> _TÂCHES À RÉALISER_
(1) Pouvez-vous retoucher le passage de l'échange sur Spinoza qui va de « Miam, tu dis » jusqu'à « chose éternelle ? », en y remplaçant « des heures » par « des jours » ?
(2) Pouvez-vous poursuivre l'échange sur Spinoza à partir de l'endroit où il s'arrête ?

> _EXTRAIT FOURNI_
+--

Messagepar Chocolatman » 03 janv. 2010, 20:40

Je crois mieux comprendre grace à toi pour le fait d'envelopper. Merci.

Je continue à lire, mais je bloque désormais sur la proposition sur l'existence de Dieu... Faut-il que je continue ?

Miam, tu dis que cela prendrait des heures pour me répondre, mais j'ai tout mon temps ! lol !

Ne peut-on pas me répondre au moins pour la définition d'une chose éternelle ?

Avatar du membre
Miam
participe avec force d'âme et générosité
participe avec force d'âme et générosité
Messages : 946
Enregistré le : 28 févr. 2004, 00:00

Messagepar Miam » 04 janv. 2010, 13:11

Là tu vas trop vite. L’éternité c’est encore autre chose. L’éternité c’est l’ « existence infinie » écrit Spinoza (je ne sais plus où dans l’Ethique. Je cite de mémoire. Je n’ai pas envie de rechercher les références. De toutes façons tu tomberas dessus.). Tout ce qui est causa sui (la substance, les attributs) est éternel. Mais l’inverse n’est pas vrai. Les modes infinis dont traitent EI 21,22,23 ne sont pas causa sui. Ils sont pourtant éternels puisqu’ils sont infinis et qu’ils existent.

Ce fait, et plus encore la définition EID8 de l’éternité comme « l’existence elle-même » montrent que l’existence n’est autre que la temporalité de l’essence selon les modalités d’éternité (existence infinie) ou de durée (existence du mode fini). L’existence, c’est le mode de présentification de l’essence dans le « temps » (au sens le plus large : éternité ou durée).

+--

> _DONNÉES FOURNIES_
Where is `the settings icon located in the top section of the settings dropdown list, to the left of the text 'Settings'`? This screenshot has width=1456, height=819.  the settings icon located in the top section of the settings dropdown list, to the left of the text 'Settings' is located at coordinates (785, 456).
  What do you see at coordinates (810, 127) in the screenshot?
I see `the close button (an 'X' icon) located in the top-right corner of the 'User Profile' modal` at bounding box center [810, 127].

+--

> _RÉSULTATS DANS L'ORDRE_
(1)
Miam, tu dis que cela prendrait des jours pour me répondre, mais j'ai tout mon temps ! lol !

Ne peut-on pas me répondre au moins pour la définition d'une chose éternelle ?

(2)
La causa sui, quant à elle, ne concerne pas seulement l’existence comme présentification temporelle de l’essence mais la relation qui lient l’existence et l’essence d’une chose. Ce qui est causa sui, « de sa définition il suit qu’elle existe » et elle « ne peut être conçue comme non existante » (EIA7). Pour un mode, au contraire, de sa définition il ne suit pas qu’il existe. Le mode fini existe en fonction de toute la chaîne des existences dans la durée et ces existences ne font pas partie de sa définition. Même un mode infini et éternel comme le mouvement pourrait ne pas exister en vertu de sa définition comme il arriverait si l’on percevait une étendue statique ou dotée d’autres lois du mouvement (ce qui n’est pas le cas de fait mais non analytiquement).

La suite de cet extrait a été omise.